Posted on:2002-01-15Degree:Ph.DType:Dissertation
University:The George Washington UniversityCandidate:Tucker, Richard WilliamFull Text:PDF
GTID:1465390011991659Subject:American Studies
Abstract/Summary:
This dissertation explores the connotations of the brushstroke image as it appears in contemporary commercial contexts. It describes the historical process by which the brushstroke has accrued these connotations, emphasizing the development of oil painting, the expansion of art markets, the emergence of avant-gardes, the growth of a formalist aesthetic, and the appropriative practices concomitant with artistic Orientalism. In this exploration, it references examples of brushwork in fine oil paintings as well as print ads, packaging, and logos—cultural products both elite and popular—to highlight affinities, semantic correspondences, and instances of decontextualization and appropriation across art worlds. It augments these exhibits with commentary from artists, critics, art historians and graphic design professionals.; Findings indicate that, in addition to associations with speed, artisanship, prestige, and individuality, the brushstroke bears connotations of the natural, the primitive, the sensual, and the transcendent. To account for the manner in which the brushstroke has accrued these diverse connotations, this dissertation first focuses on the meanings attributed to dramatic brushwork in the evolution of oil painting.

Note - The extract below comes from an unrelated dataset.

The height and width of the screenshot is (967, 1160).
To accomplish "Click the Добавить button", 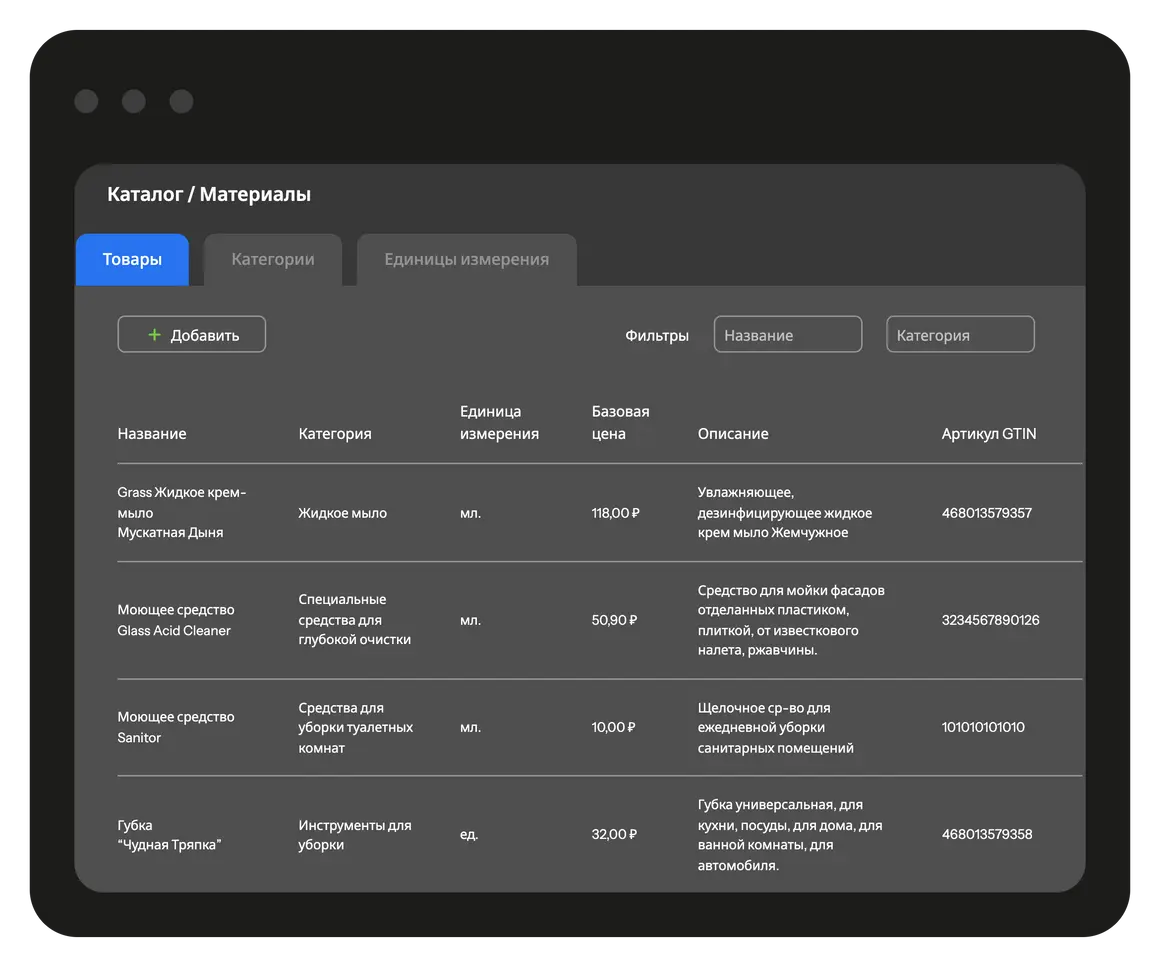I will coord(192,335).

Then it examines the tradition of artistic appropriation from Oriental sources, asserting that, resonant with the Romantic conflation of the savage and the sage, this tradition eventually influenced the formal appropriation of Zen calligraphy by American avant-garde painters of the mid-twentieth century. It contends that the confluence of Western oil and Eastern ink in Abstract Expressionism facilitated the emergence of the brushstroke as an emic unit and a freestanding image of iconic stature.; This dissertation concludes that, to counter the technological mediation, alienation and secularization of the late twentieth century, graphic designers are exploiting the archaic, therapeutic, and visionary connotations of the brushstroke employing it as an icon of authenticity to harness displaced desire and stimulate consumption. In this manner, the mechanisms of corporate capitalism speed the decontextualization of visual images. Further, with globalization, the accelerating appropriation of culturally significant imagery for commercial ends is rapidly diluting the meaning of such imagery and producing a visual environment that is symbolically incoherent and psychologically disorientating.